KENOSHA COUNTY -- Kenosha County Sheriff David Beth said Monday, Feb. 26 he wants to start a new conversation to end school shootings. He said he believes what happens in the classroom could save lives.
When a fire alarm goes off, the goal at many schools is 60 seconds. Sheriff Beth said if we would take a few more steps before running outside, tragedy could be prevented.
On Feb. 14, Nikolas Cruz is accused of shooting and killing 17 people at Marjory Stoneman Douglas High School in Parkland, Florida. Beth said it has impacted him as both a sheriff and a parent.
"I got a 14-year-old in grade school, 16-year-old in high school and I couldn't imagine having my kids running out the door and getting shot. Those 17 parents in Florida -- I can't imagine that," Sheriff Beth said.
Sheriff Beth said he wants to start a new conversation on how fire alarms are responded to when it's not a drill.
"We're trained to run outside. In the wrong case, it could be a death trap," Sheriff Beth said.

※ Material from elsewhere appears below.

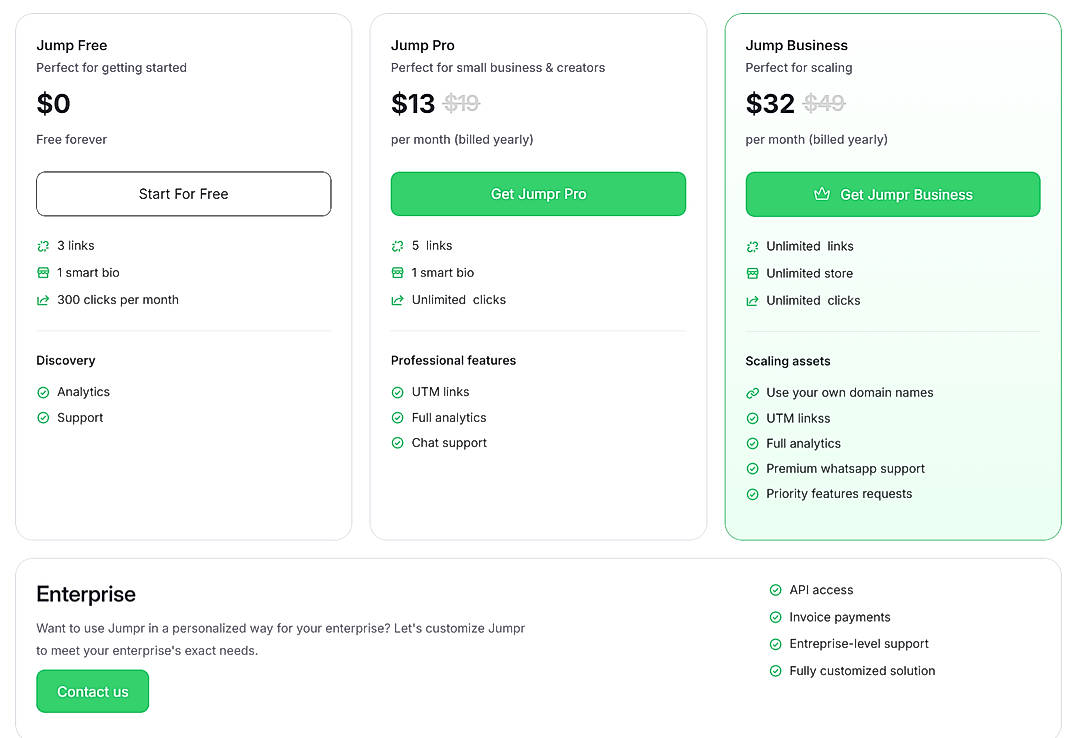Click the Get Jumpr Pro button
Viewport: 1070px width, 738px height.
tap(537, 194)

Sheriff Beth is proposing that after a fire alarm goes off, but before students run outside, students could line up inside a classroom until official word comes from the office. They could locate the alarm and confirm flames or smoke, or move children from one area to a different part of the school.

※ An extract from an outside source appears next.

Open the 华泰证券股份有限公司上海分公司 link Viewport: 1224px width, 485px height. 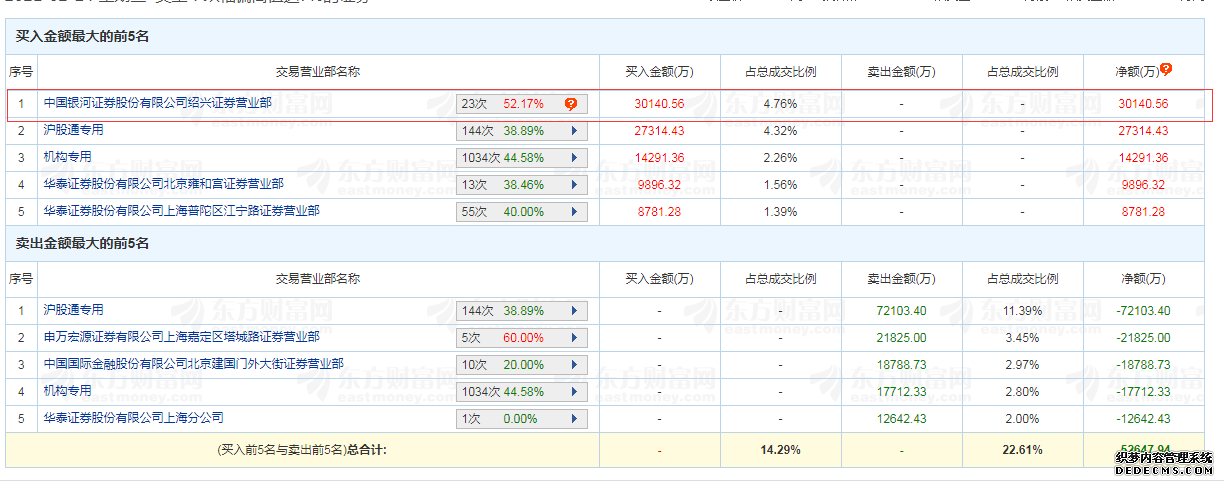(x=133, y=417)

"The key is getting out quickly," Kenosha Fire Chief Charles Leipzig said.
Chief Leipzig said he's open to those conversations.

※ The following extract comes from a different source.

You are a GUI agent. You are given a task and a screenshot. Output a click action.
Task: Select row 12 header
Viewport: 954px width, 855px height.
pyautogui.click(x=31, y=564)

"What are the risks? With fire we know the risk. With active shooter, the reality is, it's not a prescribed method that anyone subscribes to so we're left to deal with the risk as we see it," Chief Leipzig said.
With how quickly fire spreads, he believes staying inside isn't the answer, but said he's willing to work together so the massacre in Parkland, Florida doesn't happen again.
"'The fact that people are resorting to different tactics to amass their means is not only disturbing, but it's something we both have to adapt to," Chief Leipzig said.
Sheriff Beth said he hopes his ideas will spark conversations for school administrators and first responders. He said he hopes to continue spreading his ideas while working in conjunction with other existing programs.